- Problem requirements
With the pictures left out, transcribe exactly the lines from the one with "Click the DEL3 group header" through the end of the data.

** Opening Recorded information block **

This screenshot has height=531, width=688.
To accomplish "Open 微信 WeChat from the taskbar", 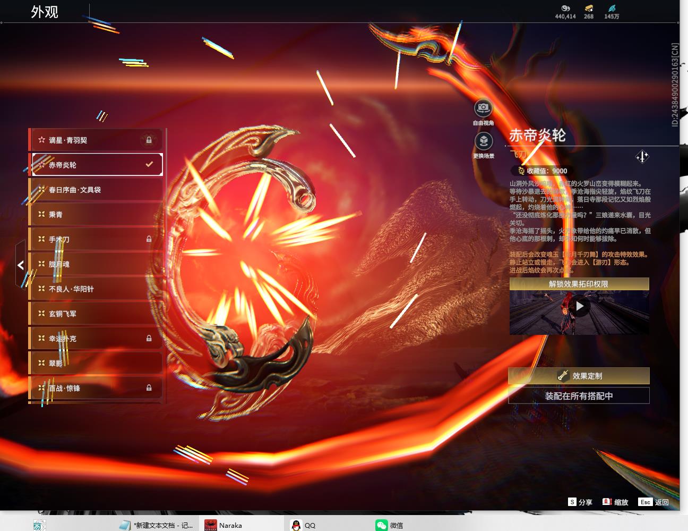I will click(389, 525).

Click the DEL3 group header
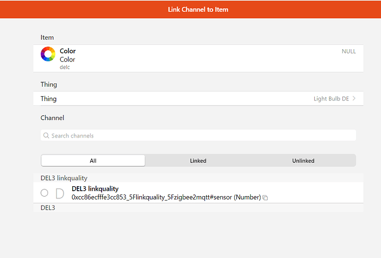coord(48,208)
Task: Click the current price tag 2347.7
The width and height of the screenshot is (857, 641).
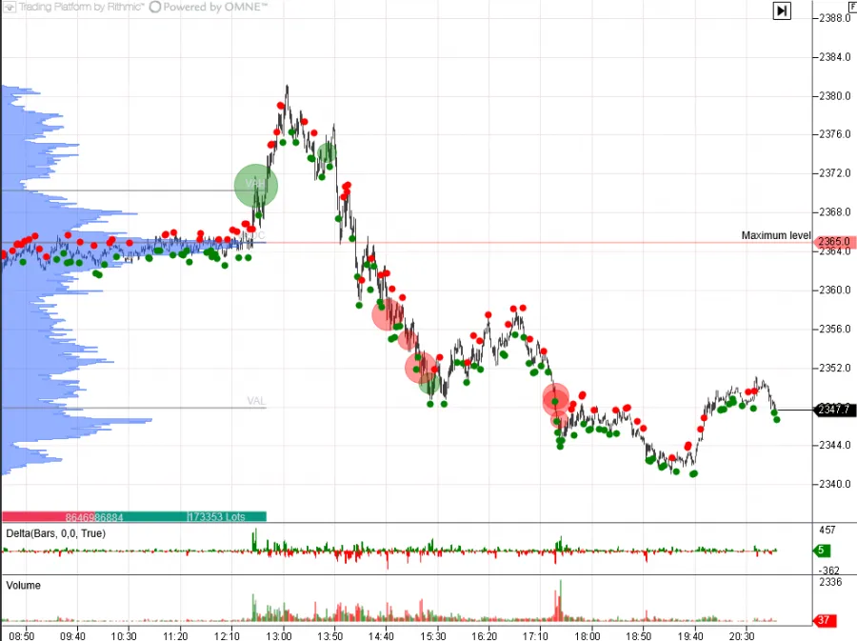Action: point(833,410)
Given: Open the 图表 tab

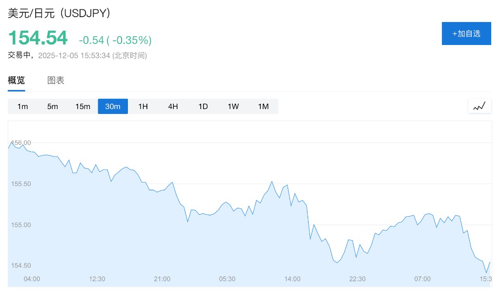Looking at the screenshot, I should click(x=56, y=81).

** Closing Recorded information block **

- Response to the task
Click the DEL3 group header
coord(48,208)
Task: Click the current price tag 2347.7
The width and height of the screenshot is (857, 641).
Action: point(833,410)
Given: Open the 图表 tab

Looking at the screenshot, I should click(x=56, y=81).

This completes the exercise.